The observed double-transfer of ions across the double ITIES has important consequences for membrane applications such as separation, purification, or extraction of anions and cations.[5,63,64] Due to the reversibility of the transfer, both membrane and aqueous phases can be used as donor or acceptor phases in these applications. For example, a mixture of ions can be separated depending on the ions’ lipophilicity and thereby concentrated in one of the phases. This could be done either in an aqueous–organic–aqueous or an organic–aqueous–organic configuration depending on the particular application. As demonstrated above, the transfer of the analyte is not restricted to only one of the liquid–liquid interfaces and electrochemistry can be used to control analyte distribution in all three liquid phases. Furthermore, the supported liquid systems not only are restricted to use of one membrane with two liquid–liquid interfaces but also can be constructed in series, similar to battery construction, increasing the contact surface area between the two phases and therefore transfer efficiency, which is particular appealing when used in a flow or microfluidic configuration.[65−68] The exploitation of potential SLM applications has already proven of significant interest in research areas such as drug extraction,[1] purification processes,[69] microreaction apparatus for synthetic chemistry,[70] concentration of analytes in order to increase the limit of detection,[71] separation of heavy metals/radioactive elements,[72,73] or leaching of metal ions from ore.[74]

Conclusions

A voltammetric and spectrophotometric study of rhodamine B transfer across the supported liquid membrane, separating two aqueous phases, is presented. The data obtained from both analytical methods is used to determine the concentration profile of rhodamine B cations and its uncharged form across the aqueous–membrane–aqueous layers. Application of a potential difference between the two aqueous phases and measurement of the transfer current indicate that, for a lipophilic species such as rhodamine B, the transfer is driven in the “out of membrane” direction, due to its high membrane concentration and limited availability of ions in the aqueous phases. Most interestingly, a double-transfer peak is observed for rhodamine B voltammetry, indicating two separate transfers occur at each liquid–liquid interface depending on the polarity of the applied potential difference. Surprisingly, with the exception of one research group,[14] this feature has not been described in the literature and requires refinement of existing models of ion transfer across SLMs.

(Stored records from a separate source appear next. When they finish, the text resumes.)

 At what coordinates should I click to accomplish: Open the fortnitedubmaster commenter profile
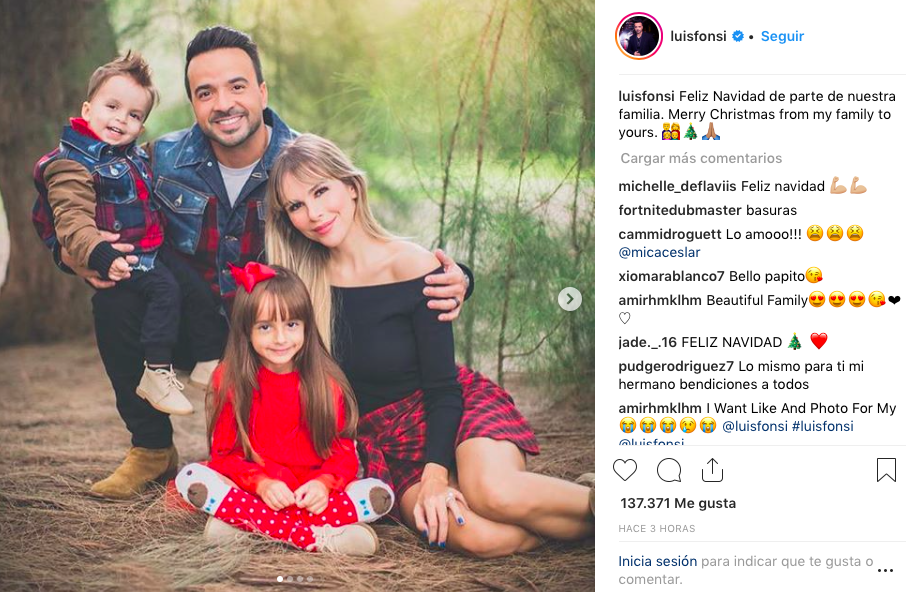coord(680,210)
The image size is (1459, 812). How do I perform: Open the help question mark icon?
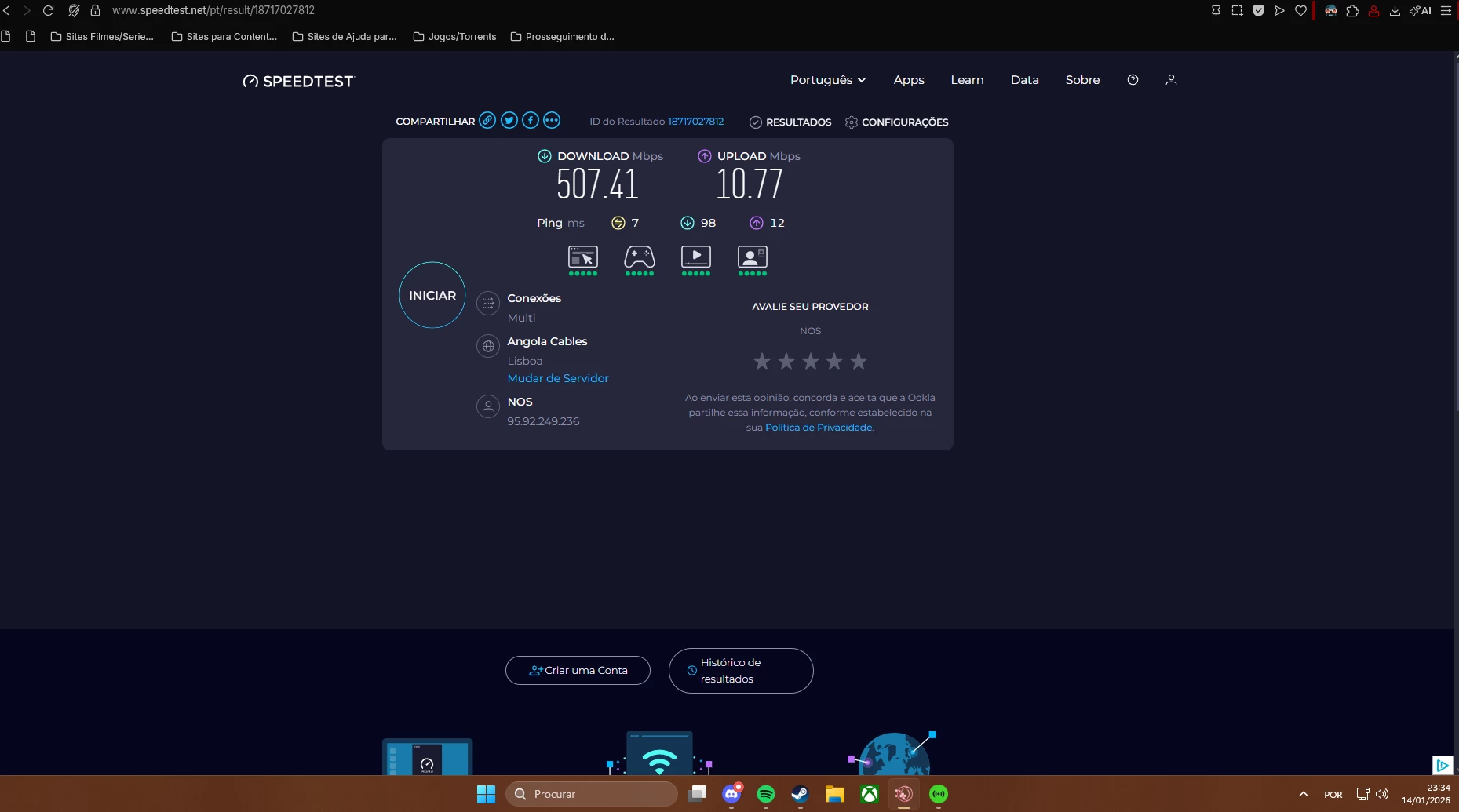click(x=1133, y=80)
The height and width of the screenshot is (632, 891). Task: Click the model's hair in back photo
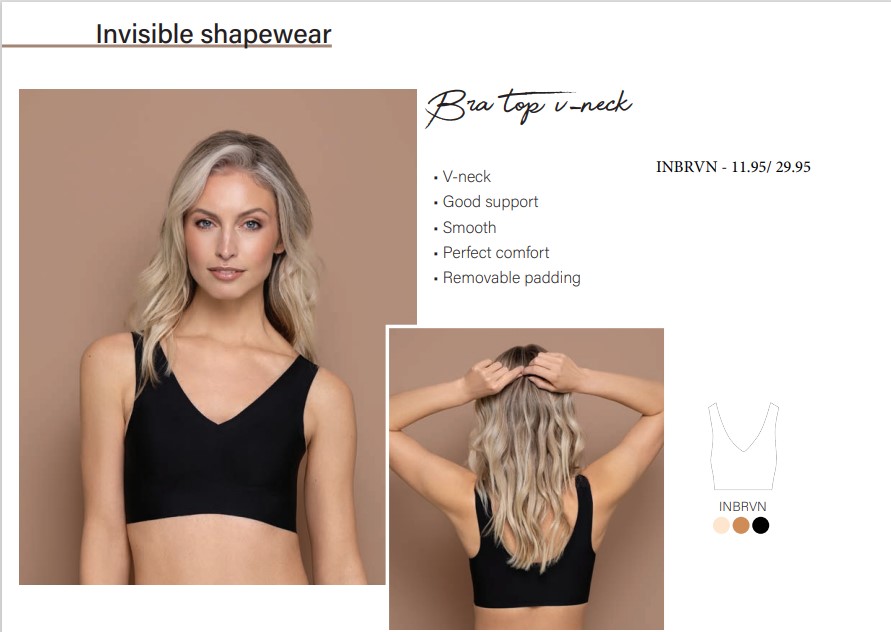526,455
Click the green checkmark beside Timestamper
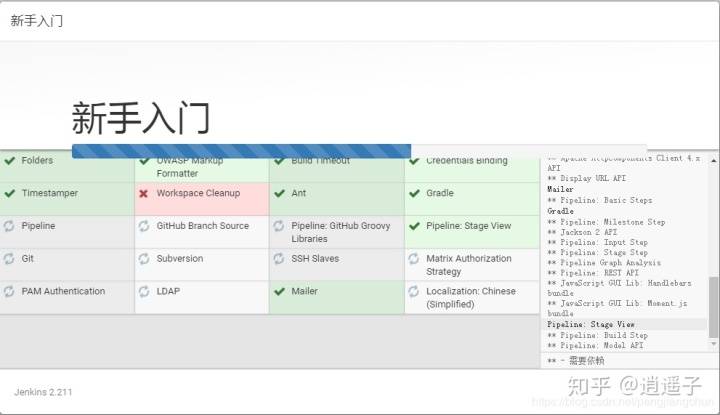Screen dimensions: 720x415 point(9,194)
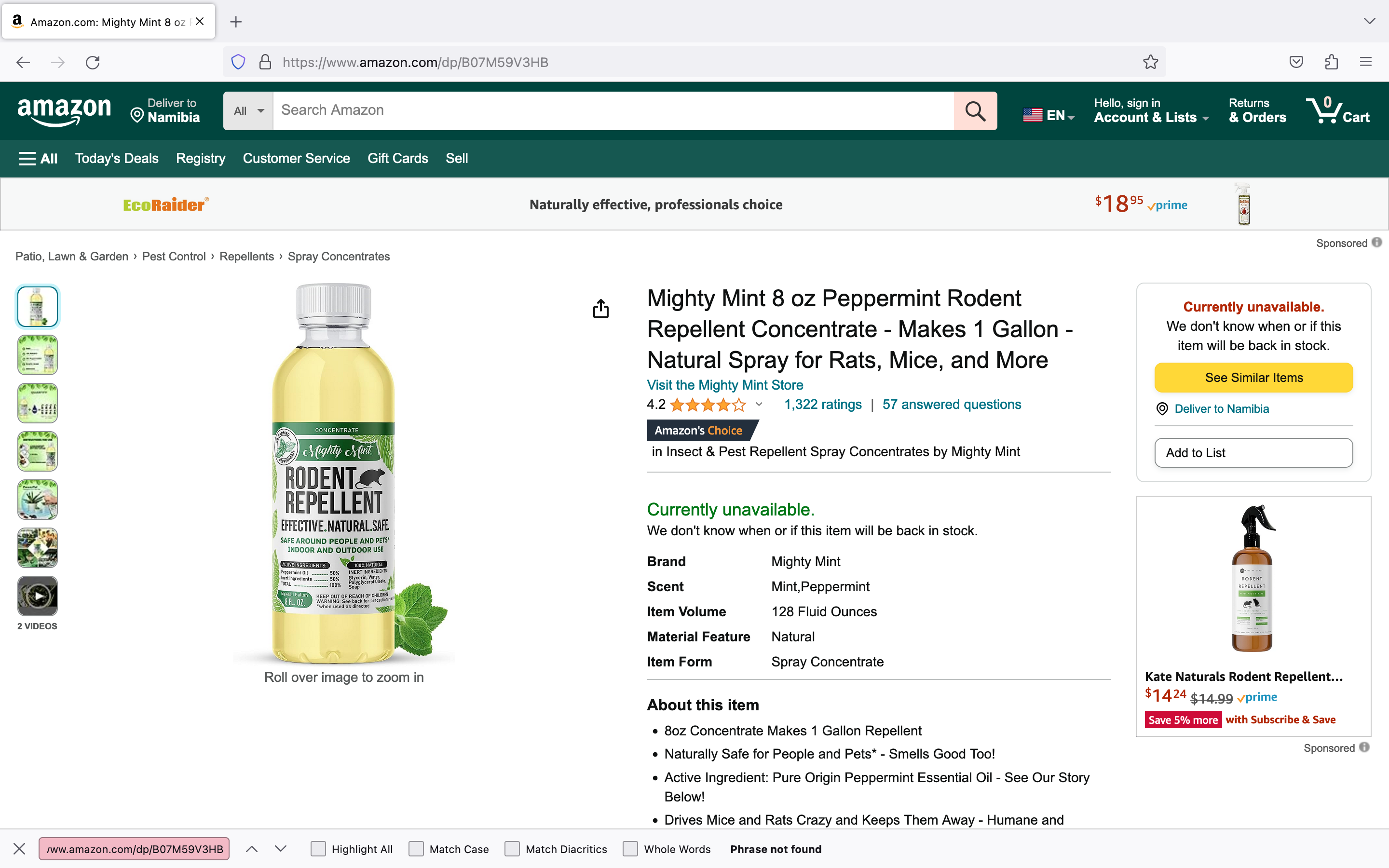Open the shopping cart icon

[1337, 111]

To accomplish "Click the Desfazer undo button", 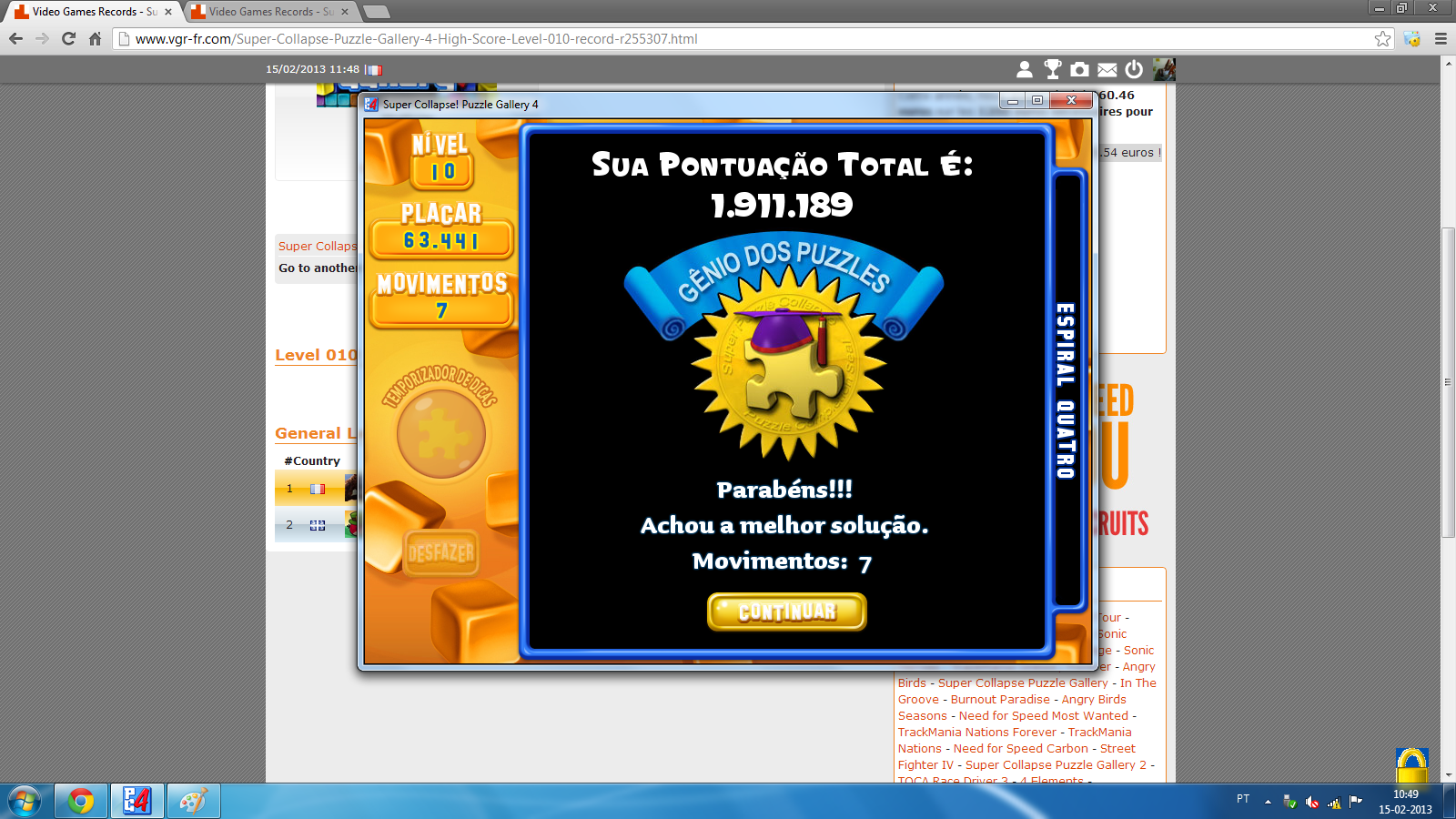I will [x=441, y=552].
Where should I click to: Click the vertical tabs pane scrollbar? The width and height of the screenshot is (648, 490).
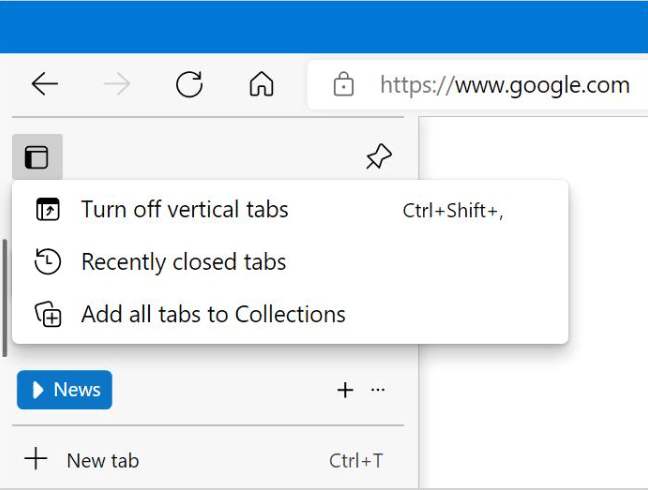(x=5, y=297)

The approach described has important consequences for SLM applications such as electrically modulated extraction, separation, and purification of ions and in many other areas. The membrane composition and potential window can be fine-tuned to the ion of interest and, depending on its lipophilicity, either membrane or aqueous phases can be used as the target phase in which ions are concentrated. Particularly attractive is the idea of an “electrochemical switch” where lipophilic ions, such as rhodamine B, can be trafficked to either side of the membrane, simply by changing the polarity of the voltage source. This concept is not limited to systems with one SLM but can be extended to a series of membranes, for example, in a linear flow system, allowing complex mixtures of ions to be processed effectively. Furthermore, cations and anions can be separated in one step and concentrated in separate phases. Clearly, this setup can be reversed to an organic–aqueous membrane–organic arrangement and similar methods applied to more hydrophilic ions.